So they most likely don't mix other breeds like leghorn into their lines.
It's more about the selection process?
As I said, different hatcheries can have different policies. I can't speak for all of them any more than I can say that every cop in the world is a bad cop or every school teacher in the world is a good school teacher.
There are a lot of downsides to them mixing in a different breed, even a carefully selected breed that shares a lot of traits. A leghorn is going to be a lousy choice anyway. They are so different in size, body shape, egg shell color, ear lobe color, and such that those effects are going to be pretty obvious in the next generation and for a long time. It would be a horrible business practice. It fails the common sense test pretty dramatically.
After a certain amount of inbreeding a flock can lose fertility, production, and disease resistance. With the pen breeding method, as long as you have enough numbers this loss of genetic diversity is pretty low. You can go a long, long time before there are any effects. Many breeders handle that by using a different method, often spiral breeding.
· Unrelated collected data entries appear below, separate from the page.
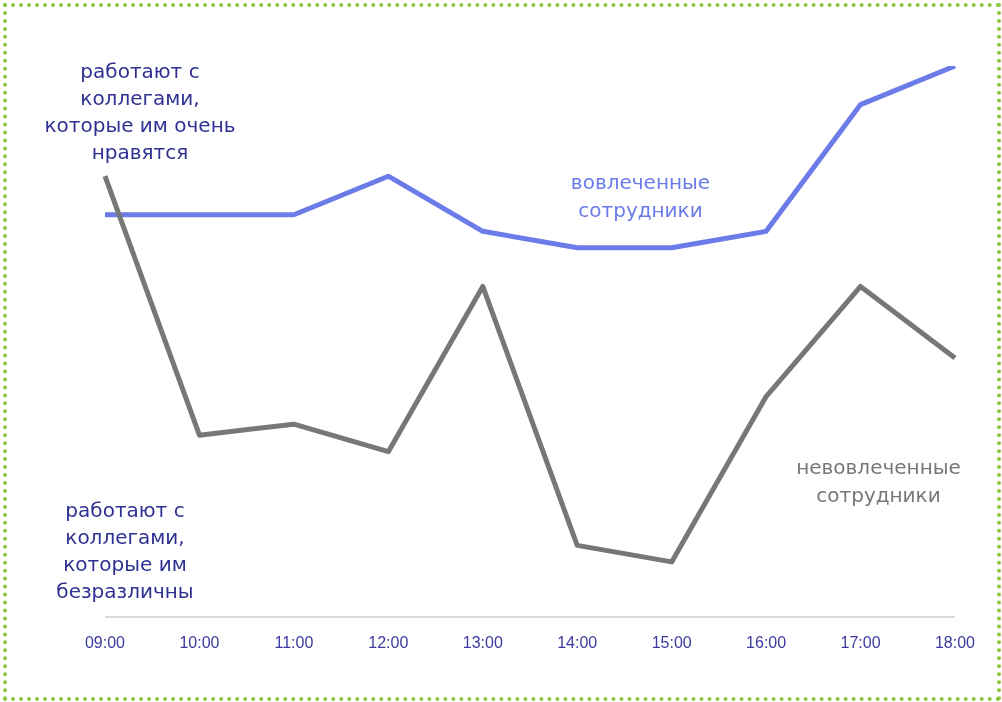 The width and height of the screenshot is (1002, 702). I want to click on x-tick-label: 18:00, so click(955, 643).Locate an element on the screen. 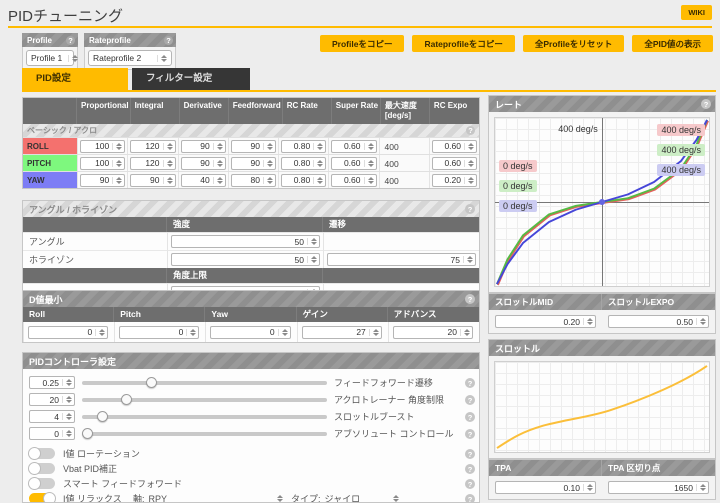 This screenshot has width=720, height=503. tpa-input: 0.10 is located at coordinates (546, 488).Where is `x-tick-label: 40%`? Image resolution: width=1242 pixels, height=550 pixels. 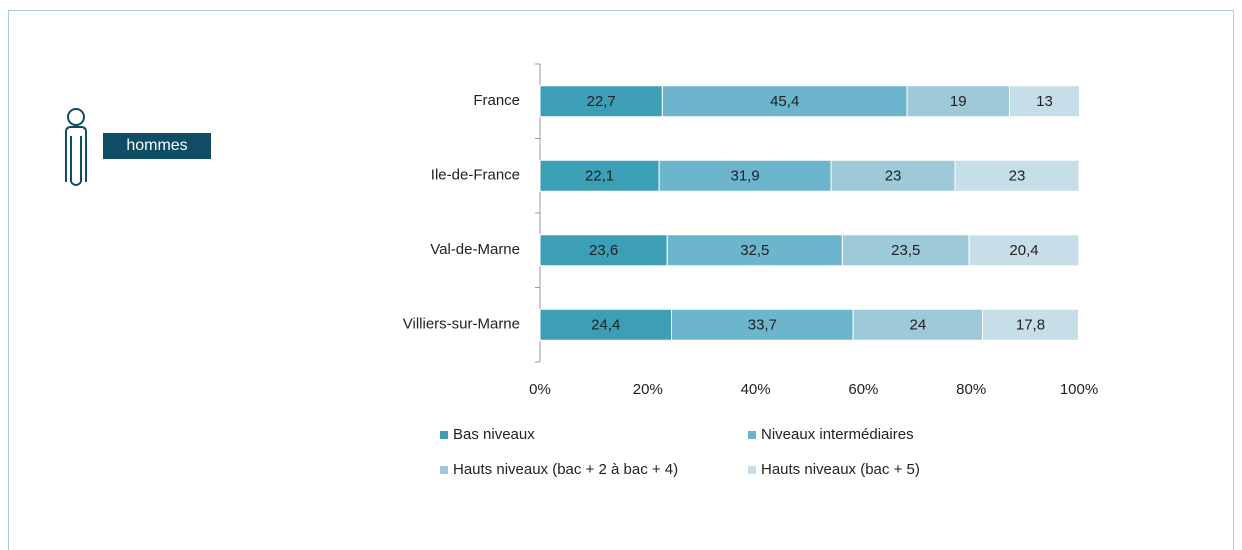 x-tick-label: 40% is located at coordinates (756, 390).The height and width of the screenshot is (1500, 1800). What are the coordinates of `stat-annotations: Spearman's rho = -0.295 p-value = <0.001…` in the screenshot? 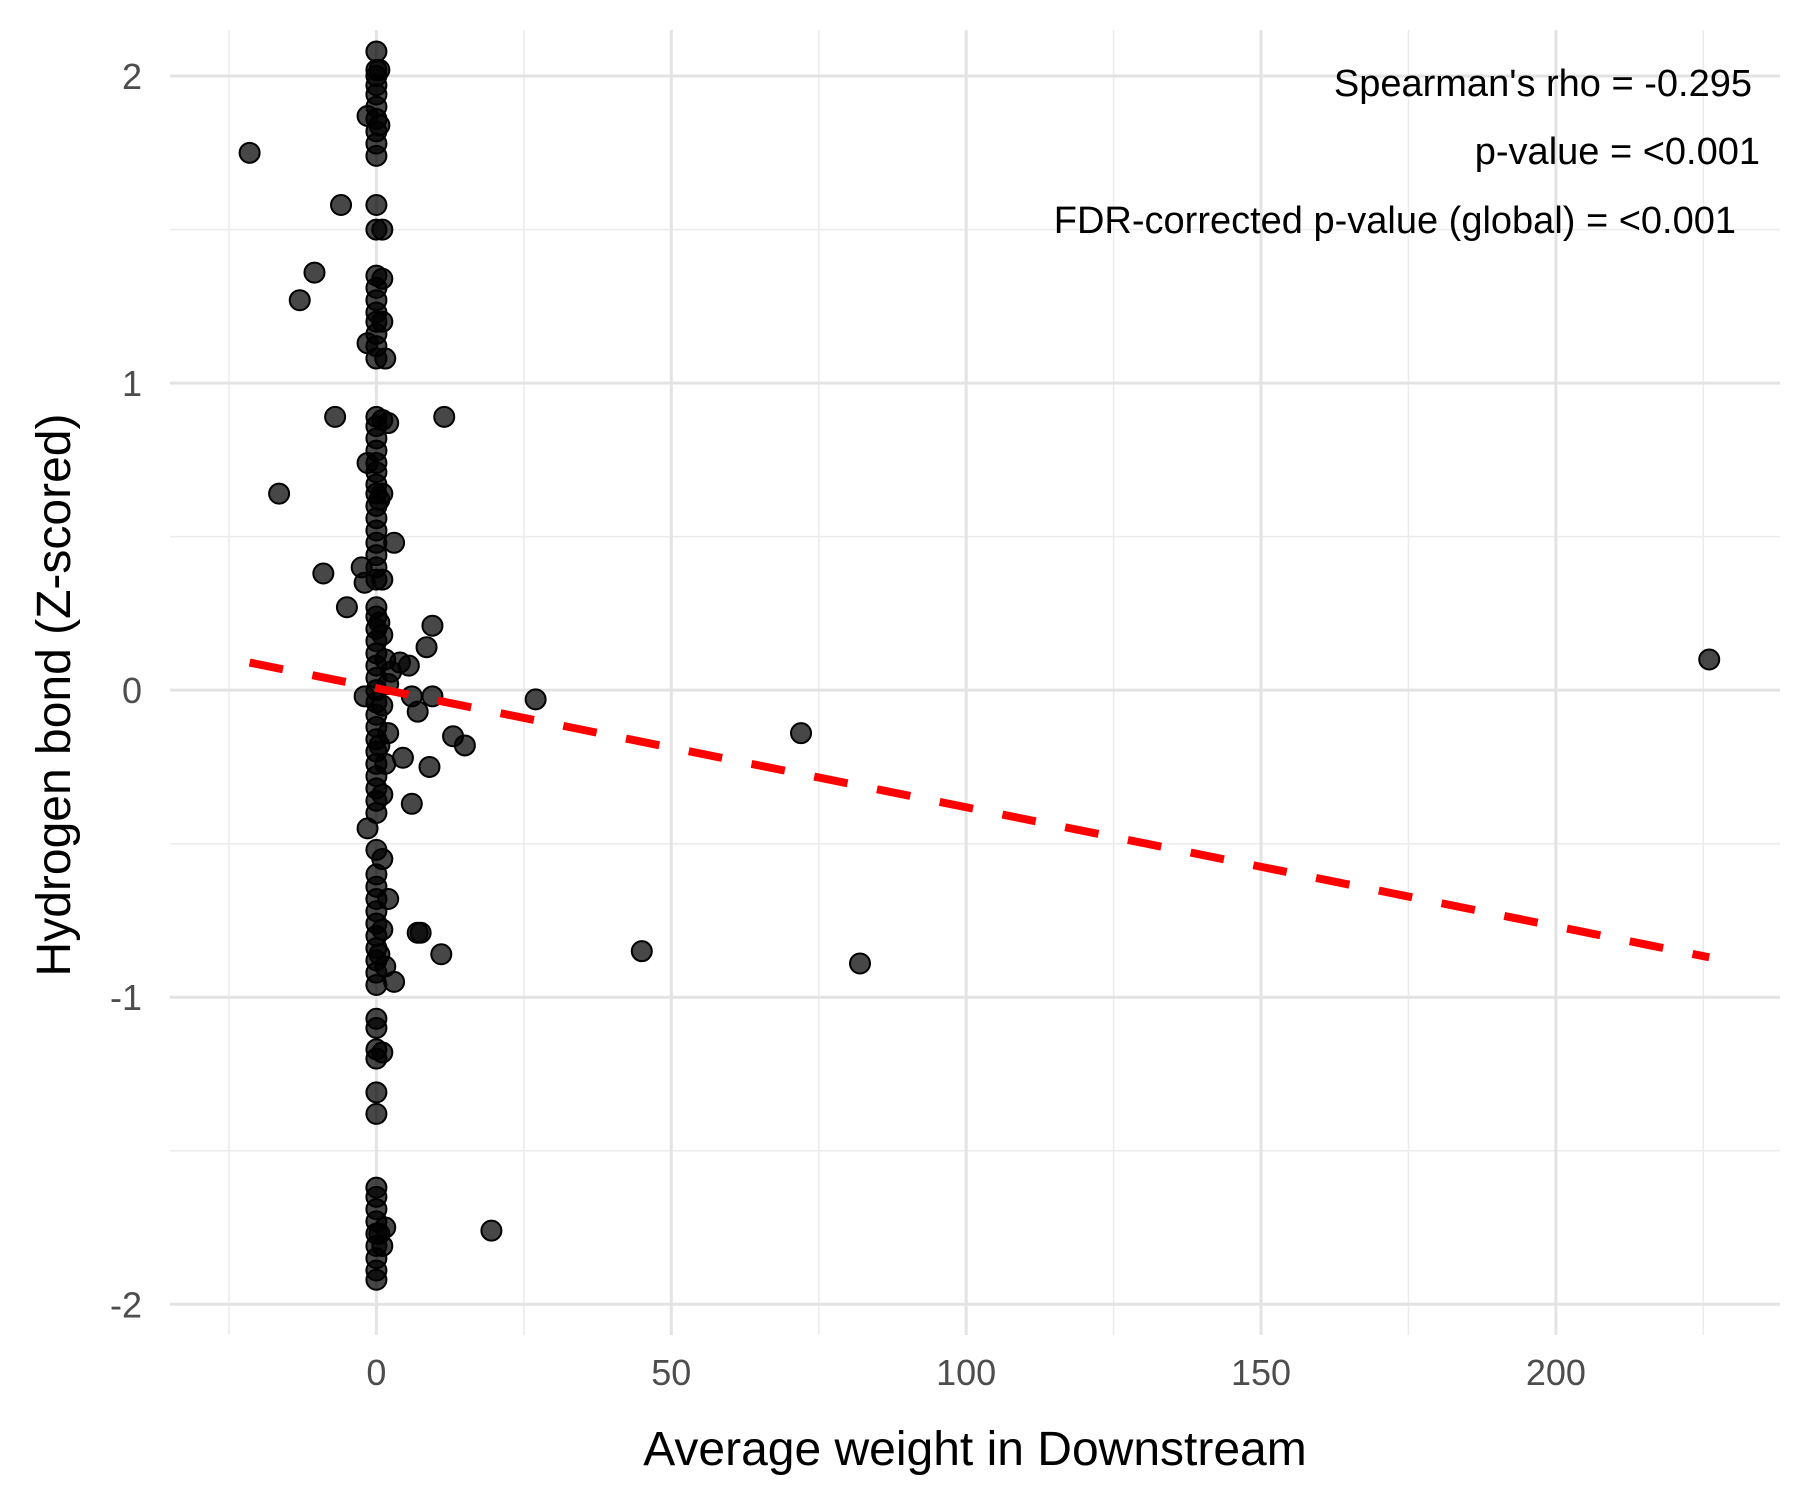 It's located at (1407, 152).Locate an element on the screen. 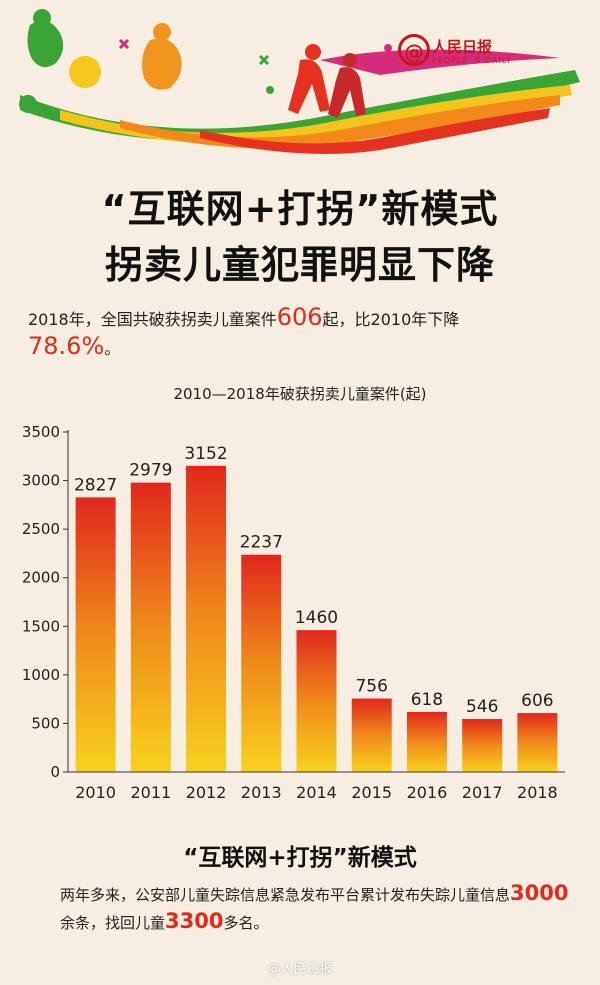 This screenshot has width=600, height=985. y-tick-label: 1000 is located at coordinates (41, 675).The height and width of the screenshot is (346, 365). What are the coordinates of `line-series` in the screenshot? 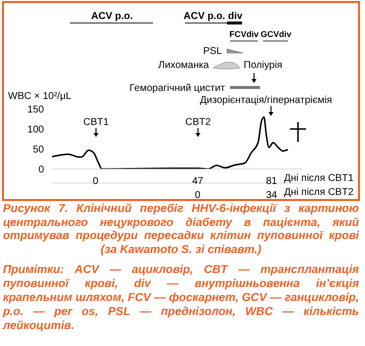 It's located at (170, 142).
Loss of genetic diversity is a real thing but there are different ways to mitigate it. That's one reason poultry specialists study genetics, to understand how to handle those effects.
If their flock every shows signs of losing genetic diversity all they have to do is bring in birds of the same breed from a different source. That eliminates the inbreeding problems. Fertility, production , and health improves. And the general body shape, egg color, feather color, and such stay within limits. But no, they will not be show quality.
Even if you feed a hatchery bird a showbird diet, you are not likely to get one as big as a champion showbird. Hatchery chicks are not bred for that.
Folly makes a lot of good points. Even top-notch champion breeders hatch a lot of chicks that don't meet SOP standards in some way. One breeder on this forum said only 1 in 5 of her chicks meet her standards. Another one said it was only 1 in 10 for him. That's with championship breeders selecting which rooster gets to mate with which hen.